Falei, falei, mas não fazia ideia de como ia convencer minha mãe. No começo tinha mesmo pensado em mentir como a Suzi. Mas era o tipo da mentira burra. Bastava uma escova de dentes, uma calça de pijama. O jeito era tomar coragem, dizer a verdade, arriscar ouvir um não. Mamãe é tão...! Imagine se ela ia achar certo esse negócio de falsificação. Era até capaz de me proibir de andar com um menino daqueles.

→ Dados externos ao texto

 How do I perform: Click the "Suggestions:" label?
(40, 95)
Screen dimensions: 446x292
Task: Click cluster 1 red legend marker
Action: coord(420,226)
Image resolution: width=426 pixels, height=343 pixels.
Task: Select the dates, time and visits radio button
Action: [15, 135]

Depois do jantar ela me chamou do quarto. Com a carteirinha na mão. Gelei. Droga, que cabeça, por que não escondi? A prova do crime, em cima da escrivaninha. Fiquei esperando que ela dissesse a coisa horrível que eu estava fazendo e me pedisse para – na frente dela e muito honestamente – rasgar aquela carteirinha. Tudo acabado. Adeus festa, adeus Luca.

– Maria, como nunca fiquei sabendo que você tinha nascido antes de eu casar?

Não sabia o que dizer. Mas ela ria. Começou a contar de coisas que fizera quando tinha a minha idade. Estava se divertindo!

– É para ir ao cinema?

– Numa festa. No clube. Sábado.

– Mas por que não falou logo? É a Nanci que está organizando essa festa. Perguntou se você queria ir, fazer companhia para a Pati, mas com esse rolo do seu tio acabei esquecendo. Pati não disse? Claro que você pode ir. E a Cléo? Quer que eu fale com a D. Ágata?

Vá entender minha mãe. Quase sempre faz o contrário do que a gente está esperando.

E agora vou ter que ir. Não sei se sinto alívio ou pavor. Vai estar cheio de gente mais velha. O que nós vamos fazer lá? Dançar? E se o Luca não for? Que roupa vou usar? Revirei o armário. Nada que preste. Não posso ir a essa festa!